Malicious emails that use identity deception continue to bypass the legacy SEG and the native controls of Office 365 because they are notoriously difficult to detect. Consisting of only a few words, emails reach the targeted end user because there is no malicious content to identify. Those security systems looking for previously recognized signatures of malicious content can find nothing wrong with the email.
Once the email passes through security to the inbox, the scam becomes easy to perpetuate. Cybercriminals count on the human emotions of fear, curiosity, and anxiety to convince the recipient to reply. Once engaged in a conversation, the scammer simply needs to ask for a wire transfer, gift card purchase, or payroll diversion to complete their scam.
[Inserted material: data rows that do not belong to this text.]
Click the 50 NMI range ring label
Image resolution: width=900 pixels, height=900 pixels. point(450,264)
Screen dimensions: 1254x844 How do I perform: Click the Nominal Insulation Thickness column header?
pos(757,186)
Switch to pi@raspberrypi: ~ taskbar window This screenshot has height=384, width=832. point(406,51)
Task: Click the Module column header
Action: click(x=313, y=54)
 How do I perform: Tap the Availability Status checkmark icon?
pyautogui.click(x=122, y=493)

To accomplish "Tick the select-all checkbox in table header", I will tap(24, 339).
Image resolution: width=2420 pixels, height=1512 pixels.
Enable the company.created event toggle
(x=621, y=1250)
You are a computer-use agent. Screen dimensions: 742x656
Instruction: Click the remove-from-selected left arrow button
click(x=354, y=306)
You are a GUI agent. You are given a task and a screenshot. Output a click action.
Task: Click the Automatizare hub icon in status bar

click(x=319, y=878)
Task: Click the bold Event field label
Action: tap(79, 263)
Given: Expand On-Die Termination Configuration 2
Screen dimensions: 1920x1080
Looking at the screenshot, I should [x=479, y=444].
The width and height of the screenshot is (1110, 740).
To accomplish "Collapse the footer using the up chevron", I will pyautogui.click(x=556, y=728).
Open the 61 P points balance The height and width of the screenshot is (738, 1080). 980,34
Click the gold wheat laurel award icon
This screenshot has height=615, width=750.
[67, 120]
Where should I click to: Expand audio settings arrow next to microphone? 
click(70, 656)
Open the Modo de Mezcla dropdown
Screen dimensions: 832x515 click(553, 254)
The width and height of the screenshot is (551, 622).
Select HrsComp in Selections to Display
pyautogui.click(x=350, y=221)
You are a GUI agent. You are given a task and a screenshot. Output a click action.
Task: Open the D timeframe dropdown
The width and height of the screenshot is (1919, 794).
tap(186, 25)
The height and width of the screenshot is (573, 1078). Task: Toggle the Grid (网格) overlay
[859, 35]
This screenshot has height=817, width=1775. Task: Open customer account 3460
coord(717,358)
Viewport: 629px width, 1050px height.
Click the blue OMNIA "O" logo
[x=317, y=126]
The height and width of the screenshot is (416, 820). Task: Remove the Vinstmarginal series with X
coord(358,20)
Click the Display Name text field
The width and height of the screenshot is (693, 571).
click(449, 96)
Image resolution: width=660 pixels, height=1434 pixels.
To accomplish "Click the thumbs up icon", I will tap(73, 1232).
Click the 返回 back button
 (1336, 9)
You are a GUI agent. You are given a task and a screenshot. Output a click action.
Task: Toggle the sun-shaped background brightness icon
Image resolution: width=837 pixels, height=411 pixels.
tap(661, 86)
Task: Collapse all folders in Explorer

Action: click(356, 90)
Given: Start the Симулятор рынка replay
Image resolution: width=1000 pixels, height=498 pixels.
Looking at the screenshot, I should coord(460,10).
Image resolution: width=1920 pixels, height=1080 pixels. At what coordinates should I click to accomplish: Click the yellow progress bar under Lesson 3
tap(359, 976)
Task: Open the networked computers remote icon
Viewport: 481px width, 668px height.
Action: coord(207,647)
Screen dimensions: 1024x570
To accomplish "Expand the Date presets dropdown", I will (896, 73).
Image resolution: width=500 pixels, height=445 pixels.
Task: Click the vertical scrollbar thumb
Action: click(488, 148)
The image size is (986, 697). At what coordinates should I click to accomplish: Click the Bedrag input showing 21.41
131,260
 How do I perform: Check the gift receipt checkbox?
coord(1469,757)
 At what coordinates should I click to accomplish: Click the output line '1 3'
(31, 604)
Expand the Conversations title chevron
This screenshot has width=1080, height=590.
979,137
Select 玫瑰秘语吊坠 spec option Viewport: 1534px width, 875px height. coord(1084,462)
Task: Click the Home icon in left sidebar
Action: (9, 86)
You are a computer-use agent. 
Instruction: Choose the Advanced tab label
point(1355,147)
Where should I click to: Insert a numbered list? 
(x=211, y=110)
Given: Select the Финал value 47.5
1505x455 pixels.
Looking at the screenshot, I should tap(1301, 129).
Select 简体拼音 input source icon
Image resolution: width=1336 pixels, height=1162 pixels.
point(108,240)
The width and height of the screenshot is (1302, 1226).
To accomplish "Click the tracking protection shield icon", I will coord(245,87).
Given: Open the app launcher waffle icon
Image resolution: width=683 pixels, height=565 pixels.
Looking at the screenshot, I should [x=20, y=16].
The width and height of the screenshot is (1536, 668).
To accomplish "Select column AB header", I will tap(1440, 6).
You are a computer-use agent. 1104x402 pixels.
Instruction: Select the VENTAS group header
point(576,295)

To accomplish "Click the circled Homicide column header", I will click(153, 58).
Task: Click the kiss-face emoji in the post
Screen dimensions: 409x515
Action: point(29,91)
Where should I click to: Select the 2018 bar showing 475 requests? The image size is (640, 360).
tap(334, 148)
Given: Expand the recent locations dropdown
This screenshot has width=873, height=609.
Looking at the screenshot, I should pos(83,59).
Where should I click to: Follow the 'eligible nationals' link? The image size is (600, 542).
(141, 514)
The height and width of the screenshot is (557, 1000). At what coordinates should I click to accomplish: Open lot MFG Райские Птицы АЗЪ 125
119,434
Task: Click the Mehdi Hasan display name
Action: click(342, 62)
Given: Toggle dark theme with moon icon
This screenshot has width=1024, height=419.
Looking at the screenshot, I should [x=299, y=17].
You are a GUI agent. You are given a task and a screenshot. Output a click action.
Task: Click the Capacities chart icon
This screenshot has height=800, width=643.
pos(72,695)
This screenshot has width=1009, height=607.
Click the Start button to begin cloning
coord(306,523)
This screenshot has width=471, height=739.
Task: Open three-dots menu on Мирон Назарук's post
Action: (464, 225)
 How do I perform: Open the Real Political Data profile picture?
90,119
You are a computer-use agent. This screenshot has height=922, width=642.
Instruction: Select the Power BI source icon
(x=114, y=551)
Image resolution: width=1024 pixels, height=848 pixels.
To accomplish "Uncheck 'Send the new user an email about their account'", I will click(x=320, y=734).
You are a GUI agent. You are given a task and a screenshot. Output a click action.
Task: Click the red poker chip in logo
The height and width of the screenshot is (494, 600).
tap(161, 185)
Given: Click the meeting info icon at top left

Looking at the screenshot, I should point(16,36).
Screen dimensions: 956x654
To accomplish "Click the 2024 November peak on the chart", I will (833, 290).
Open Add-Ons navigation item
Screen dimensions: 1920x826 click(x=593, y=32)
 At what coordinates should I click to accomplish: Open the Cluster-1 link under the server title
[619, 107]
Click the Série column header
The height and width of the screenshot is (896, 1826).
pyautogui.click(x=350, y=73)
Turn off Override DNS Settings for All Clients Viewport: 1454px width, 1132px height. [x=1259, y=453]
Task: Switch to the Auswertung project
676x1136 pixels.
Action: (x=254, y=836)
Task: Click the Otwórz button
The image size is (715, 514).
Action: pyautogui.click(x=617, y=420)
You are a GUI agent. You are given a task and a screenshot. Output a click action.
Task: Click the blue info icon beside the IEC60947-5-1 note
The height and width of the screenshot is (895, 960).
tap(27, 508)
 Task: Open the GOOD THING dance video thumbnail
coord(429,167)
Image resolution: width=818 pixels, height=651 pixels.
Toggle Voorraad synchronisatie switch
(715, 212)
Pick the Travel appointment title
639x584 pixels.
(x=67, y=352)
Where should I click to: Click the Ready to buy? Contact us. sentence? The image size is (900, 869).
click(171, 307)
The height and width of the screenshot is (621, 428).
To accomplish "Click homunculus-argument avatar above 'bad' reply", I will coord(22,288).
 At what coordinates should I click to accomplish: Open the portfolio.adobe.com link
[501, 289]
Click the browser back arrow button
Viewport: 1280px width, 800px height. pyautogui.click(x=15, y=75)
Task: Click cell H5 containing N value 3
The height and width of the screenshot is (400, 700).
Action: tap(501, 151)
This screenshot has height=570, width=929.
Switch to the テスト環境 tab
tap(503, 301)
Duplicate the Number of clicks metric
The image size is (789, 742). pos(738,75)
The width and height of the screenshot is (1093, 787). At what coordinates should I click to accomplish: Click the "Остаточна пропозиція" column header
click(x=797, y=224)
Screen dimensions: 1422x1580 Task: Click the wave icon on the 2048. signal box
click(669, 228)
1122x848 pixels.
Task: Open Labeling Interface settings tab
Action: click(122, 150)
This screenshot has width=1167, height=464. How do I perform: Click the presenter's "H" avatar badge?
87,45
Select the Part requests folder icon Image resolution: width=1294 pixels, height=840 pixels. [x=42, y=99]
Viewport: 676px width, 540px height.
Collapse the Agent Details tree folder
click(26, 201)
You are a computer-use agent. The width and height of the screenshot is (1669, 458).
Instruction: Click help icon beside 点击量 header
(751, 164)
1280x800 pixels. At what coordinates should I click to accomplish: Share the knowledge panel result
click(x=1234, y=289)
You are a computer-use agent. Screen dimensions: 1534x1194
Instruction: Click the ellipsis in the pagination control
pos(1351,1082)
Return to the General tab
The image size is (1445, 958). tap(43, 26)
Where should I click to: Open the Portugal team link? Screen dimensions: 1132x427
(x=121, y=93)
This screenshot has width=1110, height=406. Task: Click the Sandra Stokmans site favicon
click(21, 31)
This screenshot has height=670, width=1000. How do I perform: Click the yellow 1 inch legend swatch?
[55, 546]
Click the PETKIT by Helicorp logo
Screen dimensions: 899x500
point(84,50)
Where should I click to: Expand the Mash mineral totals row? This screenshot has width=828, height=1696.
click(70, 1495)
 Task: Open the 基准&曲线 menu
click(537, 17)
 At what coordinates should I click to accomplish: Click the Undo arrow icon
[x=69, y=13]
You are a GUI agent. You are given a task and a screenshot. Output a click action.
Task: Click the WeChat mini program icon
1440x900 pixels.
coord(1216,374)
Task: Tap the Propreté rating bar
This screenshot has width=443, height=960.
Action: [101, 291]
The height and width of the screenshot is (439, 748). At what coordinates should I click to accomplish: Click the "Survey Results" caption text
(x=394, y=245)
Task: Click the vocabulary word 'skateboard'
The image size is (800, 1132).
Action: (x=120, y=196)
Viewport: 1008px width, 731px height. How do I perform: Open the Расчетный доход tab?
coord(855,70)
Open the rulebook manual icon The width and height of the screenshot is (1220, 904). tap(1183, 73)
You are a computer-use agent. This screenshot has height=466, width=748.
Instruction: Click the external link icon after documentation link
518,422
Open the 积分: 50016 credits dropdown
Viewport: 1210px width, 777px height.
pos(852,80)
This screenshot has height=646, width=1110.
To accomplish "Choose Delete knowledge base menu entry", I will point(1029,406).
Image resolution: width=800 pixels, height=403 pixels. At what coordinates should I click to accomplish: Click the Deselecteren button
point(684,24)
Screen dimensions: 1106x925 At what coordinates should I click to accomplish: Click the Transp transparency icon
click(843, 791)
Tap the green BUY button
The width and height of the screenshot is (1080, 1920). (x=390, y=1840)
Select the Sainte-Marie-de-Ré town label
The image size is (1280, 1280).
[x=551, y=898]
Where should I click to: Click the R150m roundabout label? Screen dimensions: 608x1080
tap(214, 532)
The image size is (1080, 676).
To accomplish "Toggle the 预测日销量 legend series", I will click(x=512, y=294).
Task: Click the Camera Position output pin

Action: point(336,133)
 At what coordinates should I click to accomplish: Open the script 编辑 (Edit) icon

A way to prevent these attacks from reaching the inbox comes from understanding the perceived identity of the sender and the relationship between sender and recipient. To understand identities and relationships between senders, machine learning models identity graph relationships and behavioral patterns between individuals, businesses, services, and domains using hundreds of different characteristics at a global scale.
Using these machine learning models, automation, and expert human decision-making informed by massive sets of labeled data, the technology can score each message for convergence or divergence from historic patterns. In this way, the analysis identifies emails as conforming to normal “good” patterns and is thus a legitimate email. Those that diverge beyond a given threshold from established patterns are then potentially malicious or “bad”—no matter whether they contain malicious attachments or something as simple as five words. Instead of looking for the proverbial needle in a haystack, this innovative approach removes the hay to reveal the needle. It models the good to detect the bad.
This new approach gets more effective with every email analyzed. As a result, it effectively transitions the email security paradigm from one that was designed to address isolated events to one that continuously protects the organization against evolving email threats, as quickly as they emerge. And because this technology is always on, it becomes possible to continuously rescore messages and remove those that evaded initial detection from inboxes.
So while Microsoft Office 365 stops the vast majority of the most common types of attacks, Agari provides the defense needed to stop the most dangerous and sophisticated attacks. With this combination of the Secure Email Cloud and Microsoft Office 365, email attacks are stopped with 99.9% efficacy—enabling users to trust their inbox and SOC teams to quickly and efficiently identify and respond to emerging threats.